Revenue for the period rose 4.3% year-over-year to $32.9bn, driven by a 30.1% increase in sales of mobile handsets. An uplift in handset costs meant underlying cash profits were $12.3bn, a 3.3% annual increase.
Excluding the benefits of the group's Verizon Media sale and other one-off items, earnings per share rose to $1.41 from $1.25 at the same time last year.
The group now expects wireless service revenue growth of 4%, at the top end of previous guidance. Management also upped its outlook for underlying EPS from $5.25-$5.35 per share to $5.35-$5.40 per share.
The shares rose 1.4% following the announcement.
Verizon is one of the world's largest telecommunications groups. Operations are focused on the US, but there's a wide UK shareholder base, after it bought Vodafone out of a joint venture with a shares-plus cash deal in 2014.
Consumer is by far the larger of its two primary segments, accounting for over two thirds of group revenue. It provides mobile and landline services directly to individuals and via wholesalers as well as selling devices like smartphones and laptops. The Business segment generates just under a quarter of revenue and provides similar services to companies and government organisations.
More broadband connections, and increasing demand for smartphones, have so far provided a favourable backdrop to the group. Equipment sales have been strong, which bodes well for the future. Servicing is where the real money's at - once the group's paid for its infrastructure each new client drops straight through to profit. The hope is that strong mobile sales now will translate into more service customers later. The roll-out of 5G should act as another catalyst if it sparks a boom in the Internet of Things - triggering increased internet needs among consumers and businesses.
However, it's no one way ticket.
Traditional landline operations are in decline, and wireless data is a notoriously competitive market.

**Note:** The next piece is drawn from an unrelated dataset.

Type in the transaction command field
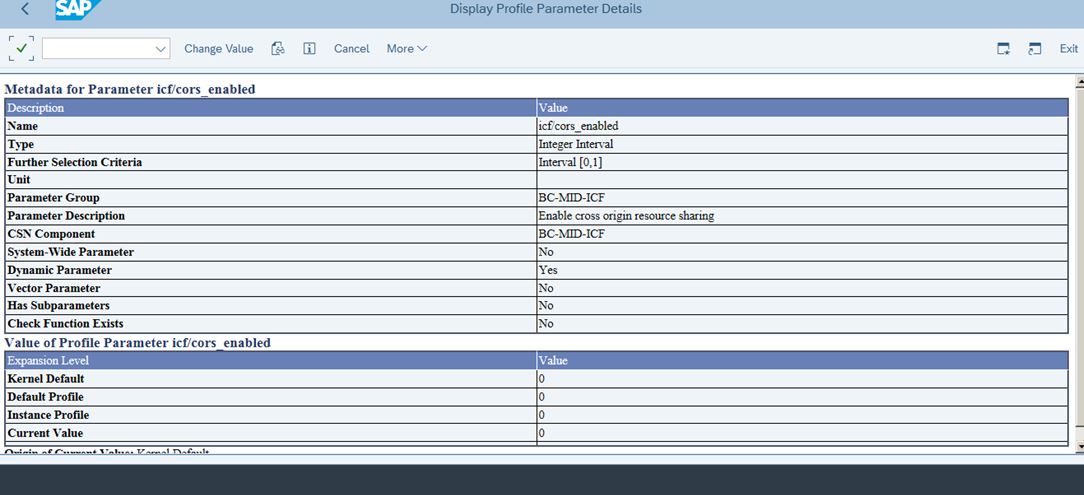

It's hard to offer something meaningfully unique, so telecoms groups often end up competing mainly on price, which is rarely a good thing for profit margins.
What's more Verizon's net debt jumped substantially recently. That relates to the spending listed as "wireless licences." Simply put, governments license out chunks of the electromagnetic spectrum to telecoms groups to run their networks on, and they charge a pretty penny.

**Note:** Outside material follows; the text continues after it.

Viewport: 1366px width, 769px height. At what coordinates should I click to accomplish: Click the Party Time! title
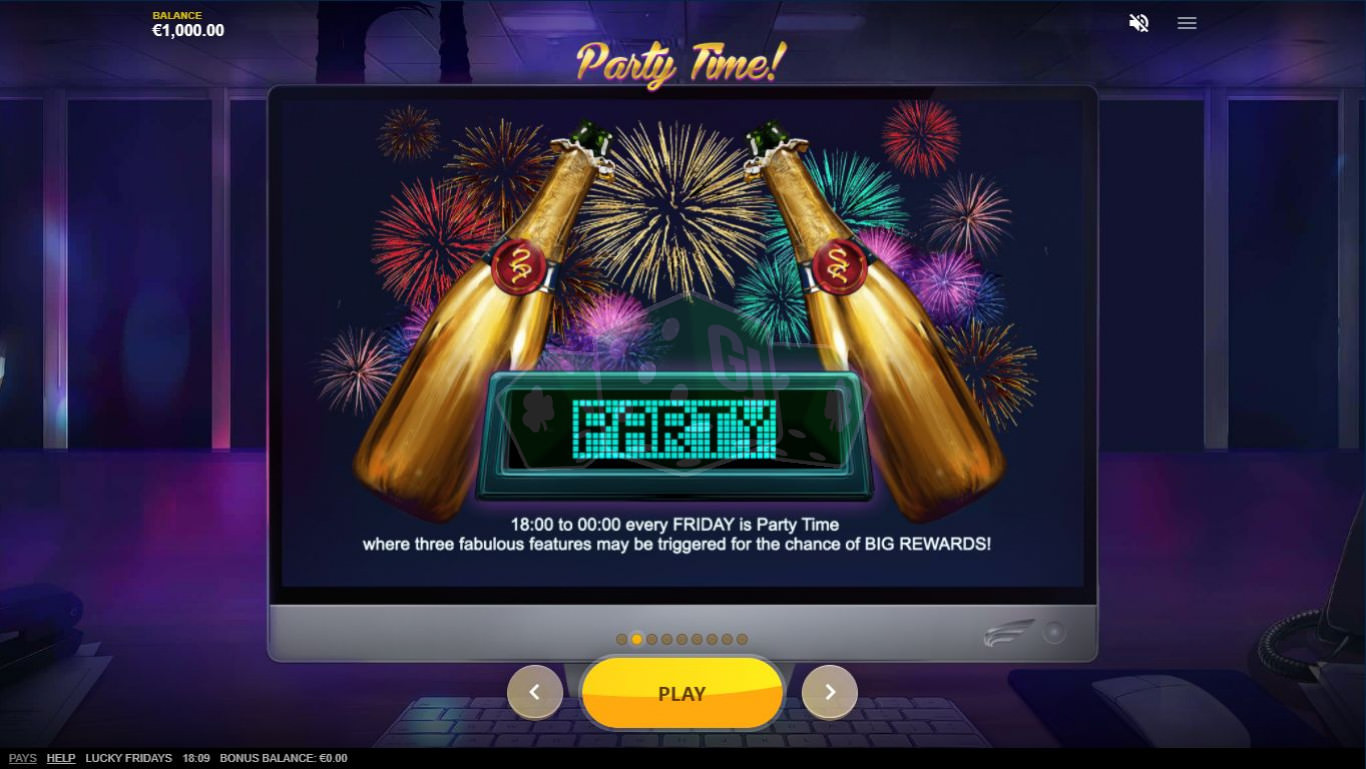(x=681, y=63)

And that's on top of the everyday maintenance of its sprawling asset base. Capital expenditure was $18.2bn last year and looks set to be in a similar ballpark this year, plus another $2-3bn on the 5G rollout.
With the sale of Verizon Media complete, the group has extra cash to help with ballooning costs and a sharper focus on better performing segments of the business. However, in the scheme of things, the $706m profit from the sale is but a drop in the bucket - Verizon will still need to run a tight ship to keep a handle on $141bn of debt.
For now, Verizon looks in acceptable financial shape. Although the recent increase in debt is not great, we're not overly worried - revenue has tended to be very reliable. The potential to provide the infrastructure behind a new age of connectivity is a clear attraction, but that also means significant demands on cash reserves that might otherwise be finding its way back to shareholders.
Verizon key facts
- 12m forward Price/Earnings ratio: 9.9
- 10 year average 12m forward Price/Earnings ratio: 13.0
- Prospective yield: 4.6%
Please remember yields are variable and not a reliable indicator of future income. Keep in mind key figures shouldn't be looked at on their own - it's important to understand the big picture.
Third Quarter Results
Revenue in the Consumer segment rose 7.3% to $23.3bn, reflecting a 33.1% increase in mobile handset sales, a 3.9% rise in service revenue, and an 8.2% decline in other revenue. The costs of handsets rose at a faster rate of 35.2%, bringing operating margins down to 32.5% from 34.2%.
Business revenues declined 0.8% to $7.7bn, as a 7.1% increase in Small and Medium Business revenue wasn't enough to offset declines in Global enterprise, Public Sector and other and Wholesale. An uptick in wireless equipment costs was mostly offset by lower service costs and operating margins were relatively flat at 11.5%.
The sale of Verizon Media was completed on September 1 and yielded a net pre-tax gain on disposal of $706m and a net pre-tax charge of around $247m relating to pension liabilities and redundancy payments.
In the first 9 months of the year, group had a free cash outflow of $29.7bn, compared to an inflow of $14.5bn last year. This was primarily due to $47.0bn spent acquiring spectrum licences this year. Net debt rose to $141.0bn, or roughly 3x cash profits from $106.9bn or 2.3x cash profits on January 1.